Continue the email exchange on RSVP-TE Graceful Restart, picking up after its final sentence.

#### Text shown:
---------------
[Date Prev][Date Next][Thread Prev][Thread Next][Date Index][Thread Index]

RE: Questions on RSVP-TE Graceful Restart and the new Extensions

To: "Adrian Farrel" <adrian@olddog.co.uk>, "Ccamp (E-mail)" <ccamp@ops.ietf.org>
Subject: RE: Questions on RSVP-TE Graceful Restart and the new Extensions
From: "Bardalai, Snigdho" <Snigdho.Bardalai@us.fujitsu.com>
Date: Mon, 8 Oct 2007 16:29:15 -0500
In-reply-to: <046401c80809$dfb94cd0$5102010a@your029b8cecfe>

Hi Adrian,

My comments below...

Thanks,
Snigdho

-----Original Message-----
From: owner-ccamp@ops.ietf.org [mailto:owner-ccamp@ops.ietf.org]On
Behalf Of Adrian Farrel
Sent: Saturday, October 06, 2007 6:12 AM
To: Bardalai, Snigdho; Ccamp (E-mail)
Subject: Re: Questions on RSVP-TE Graceful Restart and the new
Extensions


Hi Snigdho,

Always good to have reports of use of the more advanced functions.

Some thoughts...

We can do some work to fix up the SRefresh behavior, but I don't think it 
actually helps, because if Summary Refresh is not being used, exactly the 
same scenario can arise with a Path Refresh. In other words, fixing the 
SRefresh would not fix the problem.

[SCB] We had thought about such an option but as you mention the solution would 
      have to consider the full refresh scenario as well.
---------------
#### Information provided:
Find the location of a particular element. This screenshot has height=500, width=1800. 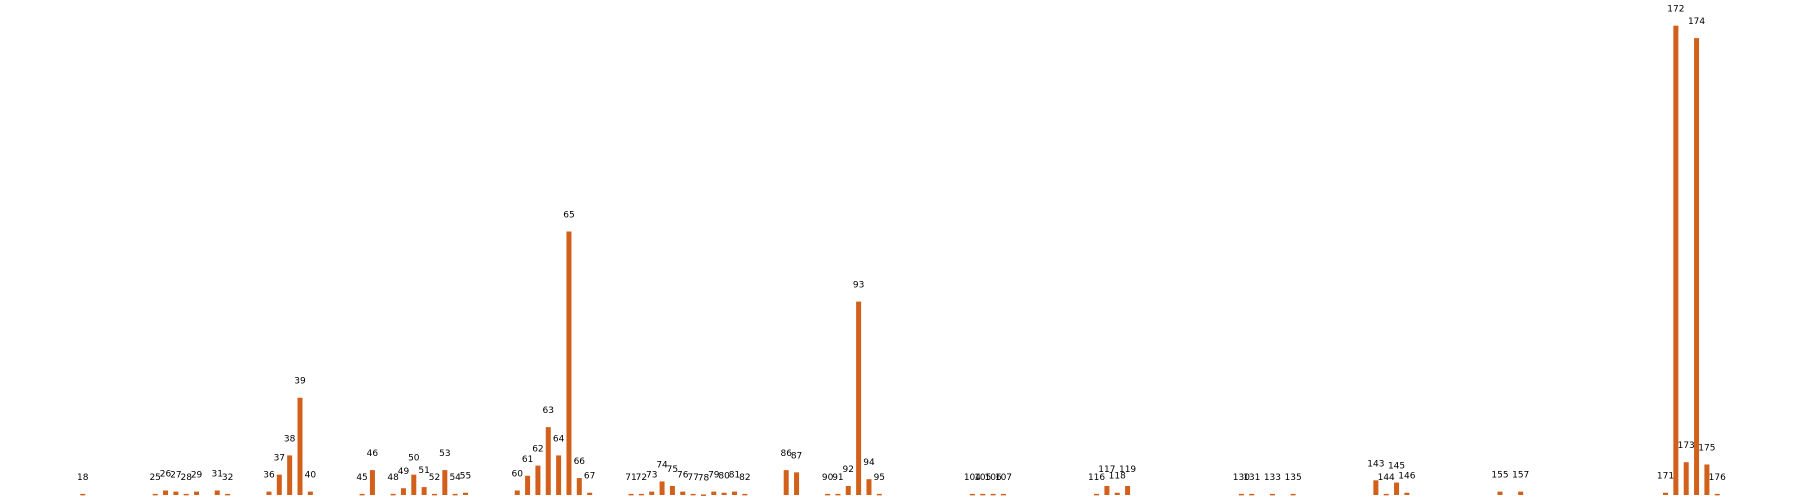

bar-label: 54 is located at coordinates (455, 478).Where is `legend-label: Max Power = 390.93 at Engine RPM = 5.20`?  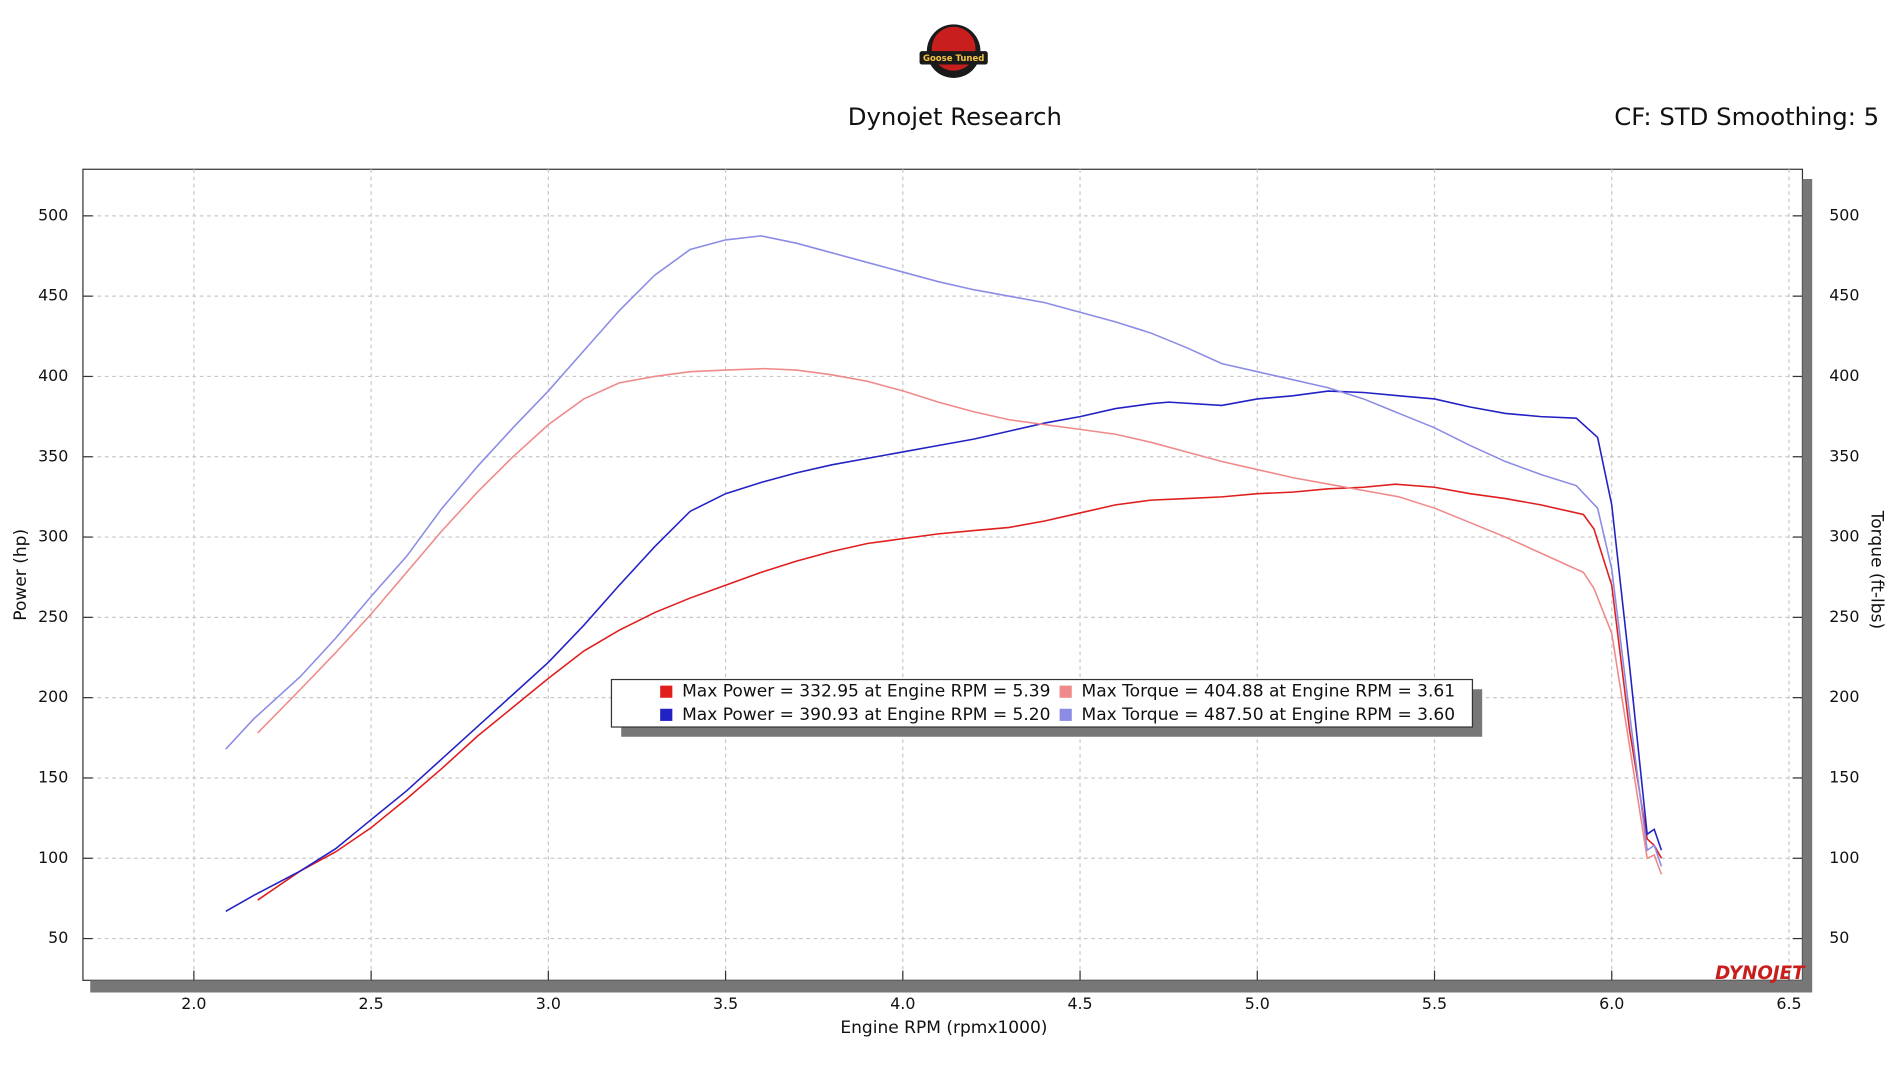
---------------
#### Answer to this problem:
In some circumstances, the window in the scenario you have drawn is very 
small.. The SRefresh *and* the Path Refresh must be sent by N1 between N2 
completing restart and N2's first Hello arriving at N1. One could say that 
N2 should ignore all received messages until it has Hellos up and running. 
That would guarantee that N1 knew about the restart.

That simply requires that when startup completes N2 must:
- either
    - immediately send a new Hello to each neighbor
  or
     - respond to any first received message from a
       neighbor with which it does not have an active
       Hello exchange by sending a Hello
- ignore all subsequent RSVP messages except Hellos
  from neighbors with which it does not have an active
  Hello exchange

[SCB] This is a good and robust solution. Addressing this type of implementation detail
      would be a good candidate for the GR-description draft.

We should understand why N2 sends PathErr. "Resources in use" could either 
mean that *all* resources are already in use, or the limit resources 
required on the Path message (i.e. Upstream Label or Label Set) are already 
in use.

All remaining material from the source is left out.